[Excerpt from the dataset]
* * *
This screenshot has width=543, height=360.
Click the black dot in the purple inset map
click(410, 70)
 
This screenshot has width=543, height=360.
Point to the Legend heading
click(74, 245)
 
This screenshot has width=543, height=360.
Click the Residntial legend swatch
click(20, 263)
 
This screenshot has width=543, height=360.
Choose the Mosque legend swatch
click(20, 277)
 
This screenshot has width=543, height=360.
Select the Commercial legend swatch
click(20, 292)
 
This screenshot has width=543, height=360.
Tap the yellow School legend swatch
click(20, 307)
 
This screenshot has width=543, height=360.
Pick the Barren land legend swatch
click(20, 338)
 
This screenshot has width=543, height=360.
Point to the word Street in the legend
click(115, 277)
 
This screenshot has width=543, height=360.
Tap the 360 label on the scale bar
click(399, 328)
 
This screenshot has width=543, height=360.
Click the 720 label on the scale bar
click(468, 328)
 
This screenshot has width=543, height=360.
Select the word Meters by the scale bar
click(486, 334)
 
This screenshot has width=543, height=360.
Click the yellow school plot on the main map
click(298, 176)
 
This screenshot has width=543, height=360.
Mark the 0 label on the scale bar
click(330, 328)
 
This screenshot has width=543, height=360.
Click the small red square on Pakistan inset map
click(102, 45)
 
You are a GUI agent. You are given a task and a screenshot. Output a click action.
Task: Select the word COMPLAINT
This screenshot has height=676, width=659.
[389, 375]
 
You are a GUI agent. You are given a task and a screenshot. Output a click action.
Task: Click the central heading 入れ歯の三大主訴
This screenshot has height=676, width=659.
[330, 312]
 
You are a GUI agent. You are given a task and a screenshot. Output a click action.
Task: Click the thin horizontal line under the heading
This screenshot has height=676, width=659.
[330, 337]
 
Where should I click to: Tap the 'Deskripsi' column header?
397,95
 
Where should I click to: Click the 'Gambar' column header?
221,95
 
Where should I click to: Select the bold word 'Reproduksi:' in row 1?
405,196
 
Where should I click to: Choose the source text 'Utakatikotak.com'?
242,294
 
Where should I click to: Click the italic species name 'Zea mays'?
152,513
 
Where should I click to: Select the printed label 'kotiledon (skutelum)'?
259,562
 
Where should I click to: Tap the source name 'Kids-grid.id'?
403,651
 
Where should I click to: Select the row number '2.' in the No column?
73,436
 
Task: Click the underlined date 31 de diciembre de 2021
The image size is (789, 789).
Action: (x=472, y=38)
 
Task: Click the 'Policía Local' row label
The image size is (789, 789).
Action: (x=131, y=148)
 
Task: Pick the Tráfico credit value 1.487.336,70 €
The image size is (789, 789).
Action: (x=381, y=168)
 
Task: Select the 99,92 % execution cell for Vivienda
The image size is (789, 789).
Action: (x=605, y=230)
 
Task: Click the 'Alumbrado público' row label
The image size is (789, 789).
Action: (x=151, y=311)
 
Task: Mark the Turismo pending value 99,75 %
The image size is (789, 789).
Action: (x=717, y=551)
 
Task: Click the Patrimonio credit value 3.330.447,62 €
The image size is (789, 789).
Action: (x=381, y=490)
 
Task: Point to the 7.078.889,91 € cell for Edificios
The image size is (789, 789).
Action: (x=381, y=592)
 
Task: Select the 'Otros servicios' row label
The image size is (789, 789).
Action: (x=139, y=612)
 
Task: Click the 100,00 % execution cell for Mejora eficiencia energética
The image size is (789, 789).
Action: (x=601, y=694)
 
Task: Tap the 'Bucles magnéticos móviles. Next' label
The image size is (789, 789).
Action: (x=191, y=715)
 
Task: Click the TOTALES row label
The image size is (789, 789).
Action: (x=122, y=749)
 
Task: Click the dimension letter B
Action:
* * *
▸ **THE TASK**: Please collect every line of the data above that contains the string "cell" and copy each one in full.

▸ **EXERCISE SOLUTION**:
Task: Select the 99,92 % execution cell for Vivienda
Task: Point to the 7.078.889,91 € cell for Edificios
Task: Click the 100,00 % execution cell for Mejora eficiencia energética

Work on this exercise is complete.